The total breakdown of legislative function in the state is worrisome. Why the National Assembly is hesitant to take over its responsibility in line with the provision of Section 11 (4) and (5) of the 1999 Constitution (as amended) is disconcerting.
Meanwhile, insults are being heaped on the governor on one side, and Wike on another. There have been protests and counter-protests for and against the combatants. At one point, an assassination attempt was allegedly made on the life of the governor when police reportedly fired at him.
The crisis has also assumed a frightening tribal coloration, as the Ijaw insist that nothing must happen to the governor, their son. Talking tough, they warn that though Wike had won many battles, he was bound to lose this one, claiming that it was against the Ijaw as a nation, adding that it was a call for fire. Such unhelpful acerbic statements are setting the stage for something ominous.

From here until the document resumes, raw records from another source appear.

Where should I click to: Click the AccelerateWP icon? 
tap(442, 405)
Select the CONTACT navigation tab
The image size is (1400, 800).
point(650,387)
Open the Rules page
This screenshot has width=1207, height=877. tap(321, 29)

One hopes that the day does not come when miscreants and militants would hijack these protests or beat the drumbeats of war, as that would set off a spin of violence in the volatile Niger Delta. It is doubtful if the country would be able to contain it.
Wike seems to have emerged as the most powerful politician in Nigeria. He is the only politician that controls two political parties. Though officially a member of the PDP, he openly worked against the interest of his party in the 2023 general election. After losing his quest to fly the presidential and later vice presidential flag of the party, he opted for the spoiler’s role and played it brazenly perfectly. Strangely, the PDP still lacks the balls to discipline him. Likewise, Wike is still calling the shots in Rivers PDP, until lately when Fubara stood up to him.

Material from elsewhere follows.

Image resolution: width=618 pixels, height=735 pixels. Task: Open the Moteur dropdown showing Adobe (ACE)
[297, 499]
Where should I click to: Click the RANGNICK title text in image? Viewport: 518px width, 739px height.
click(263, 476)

Regardless of being a PDP member, he serves in the APC Federal Government and also runs the show in the Rivers APC. That explains why his lawmaker loyalists dumped the PDP and joined APC, perhaps, to clear the road for his later decampment.
This crisis is at great cost to the state and country. The state is bleeding. So far, governance is being distracted and slowed down in Rivers.
Admittedly, Wike did very well as Rivers governor but all that is being reversed today because he refuses to accept that the stage now belongs to someone else.
The state lost its multi-million naira state House of Assembly complex chambers, which were demolished after it had been bombed on October 29, 2023, and adjudged unsafe.
Moreover, President Tinubu’s image may suffer from the backlash of Wike’s seeming recalcitrance, considering the controversies, trailing the presidential election in Rivers last year, which Wike allegedly rigged in favour of Tinubu. Failing to call wike to order would be seen as compensation for that alleged ‘ignoble’ role. On the other hand, sanctioning Wike could be seen as ingratitude to the former Rivers governor.
Nevertheless, many doubt how objective the judiciary could be. Politicians have succeeded in making the last hope of the common man a laughing stock, which explains why ‘jankara’ interlocutory injunctions are being procured, where courts of coordinate jurisdiction counter each other anyhow, alongside thriving forum shopping.
The Rivers crisis if not nipped now portends ill for the survival of democracy and the economic fortunes of beleaguered Nigeria. Rivers State is the nerve of Nigeria’s economy. The state must not be allowed to conflagrate, especially now that all indices point to a doomed economy, no thanks to the country’s profligate leaders, who had no qualms in running the country into a ditch.